Rational Roots

**sfspitfire23** · December 11th 2009, 12:13 PM

We're going over some rational root theorem stuff in class. Heres some Q's

If I use the rational root theorem to find possible roots, but none of those roots exist, is the polynomial unable to be factored? So, if the polynomial has no roots it cant be factored?

Another Q-

Today we looked at factor rings of polynomials over a field. I know the theorem: $p(x)$ is irreducible over $F$ iff $F[x]/\left< p(x) \right>$ .

Now, say Im looking at a field order 25. I then consider $F=\mathbb{Z}_5$ . Heres the question. Can i just guess and check polynomials to see if they're irreducible in Z5 and put that in for $<p(x)>$ ? or is there a certain method to this?

**tonio** · December 12th 2009, 12:05 AM

Originally Posted by sfspitfire23

We're going over some rational root theorem stuff in class. Heres some Q's

If I use the rational root theorem to find possible roots, but none of those roots exist, is the polynomial unable to be factored? So, if the polynomial has no roots it cant be factored?

Not at all: $x^4+2x^2+1=(x^2+1)^2$ has no rational roots, and still it can be reduced (or factored).
From the non-existence of roots you can deduce irreducibility ONLY when the degree of the polynomial is $\le 3$

Another Q-

Today we looked at factor rings of polynomials over a field. I know the theorem: $p(x)$ is irreducible over $F$ iff $F[x]/\left< p(x) \right>$ .

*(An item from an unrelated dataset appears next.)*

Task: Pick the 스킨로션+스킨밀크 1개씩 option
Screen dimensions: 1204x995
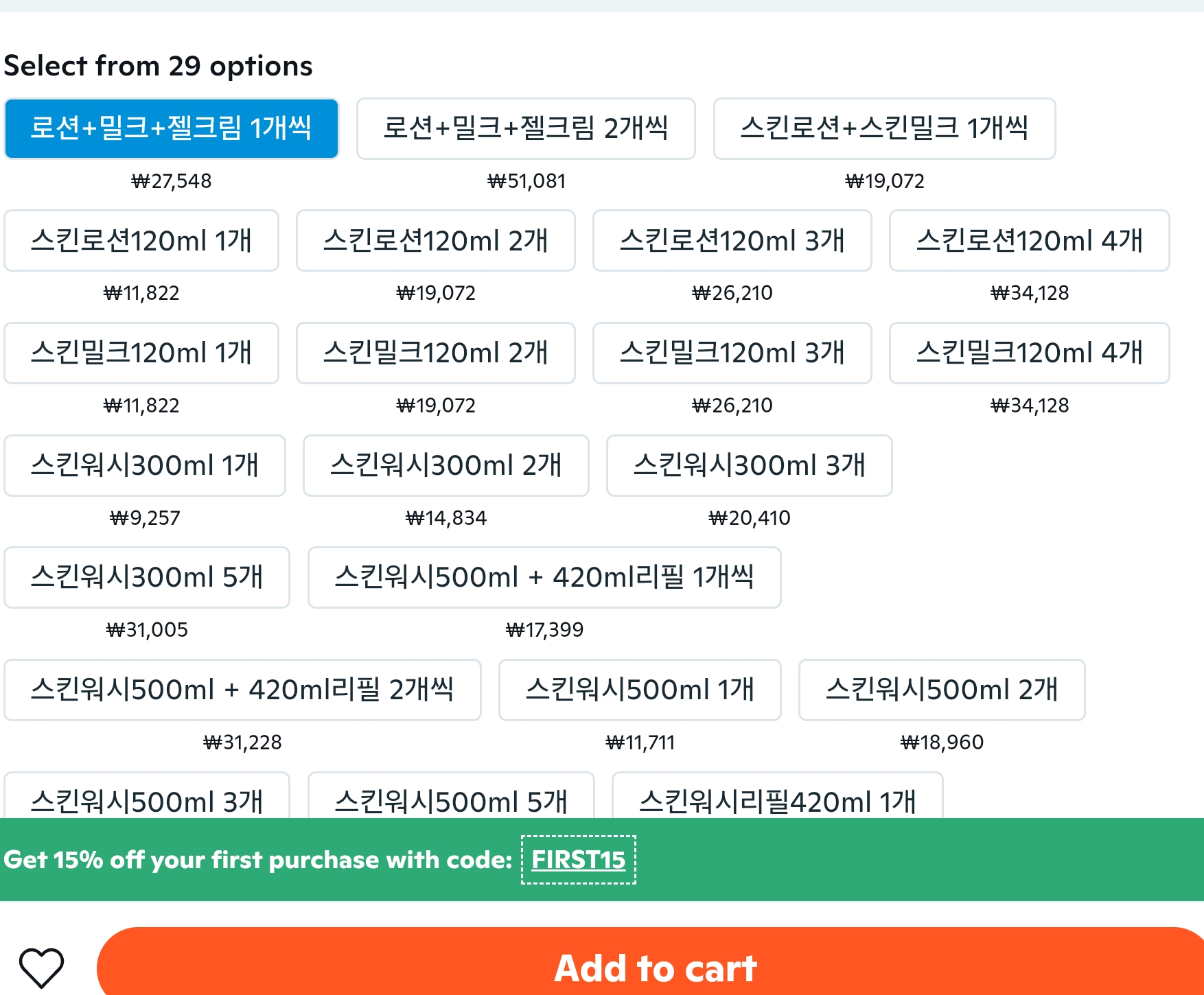Action: [884, 128]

...if and only if....WHAT!??

Now, say Im looking at a field order 25. I then consider $F=\mathbb{Z}_5$ . Heres the question. Can i just guess and check polynomials to see if they're irreducible in Z5 and put that in for $<p(x)>$ ? or is there a certain method to this?

You have to take an irreducible pol. of degree 2 over $\mathbb{Z}_5$ , and yes: you can do this "by eye". i.e.: guessing. It's not that hard. Of course, you could first find out what elements in $\mathbb{Z}_5$ aren't squares and then build a quadratic whose discriminant is one of those non-squares and thus get an irreducible quadratic, but guessing is fine and pretty fast, too.

Tonio

**HallsofIvy** · December 12th 2009, 04:55 AM

Originally Posted by sfspitfire23

We're going over some rational root theorem stuff in class. Heres some Q's

If I use the rational root theorem to find possible roots, but none of those roots exist, is the polynomial unable to be factored? So, if the polynomial has no roots it cant be factored?

It has no rational roots so whether it can be factored or not depends upon what you mean by "factored". If you mean "factored with integer or rational coeffcients", no it can't. But if you mean "factored with real or complex coefficients". By the "rational root theorem", any rational roots of $x^2- 2= 0$ or $x^2+ 2= 0$ must be integers dividing 2- so one of 1, -1, 2, or -2. Clearly none of those satisfy the equations so they have no rational roots and cannot be factored with integer or rational coefficients. But we can factor $x^2- 2= (x- \sqrt{2})(x+\sqrt{2})$ and $x^2+ 2= (x-i\sqrt{2})(x+i\sqrt{2})$ .

Another Q-

Today we looked at factor rings of polynomials over a field. I know the theorem: $p(x)$ is irreducible over $F$ iff $F[x]/\left< p(x) \right>$ .

Now, say Im looking at a field order 25. I then consider $F=\mathbb{Z}_5$ . Heres the question. Can i just guess and check polynomials to see if they're irreducible in Z5 and put that in for $<p(x)>$ ? or is there a certain method to this?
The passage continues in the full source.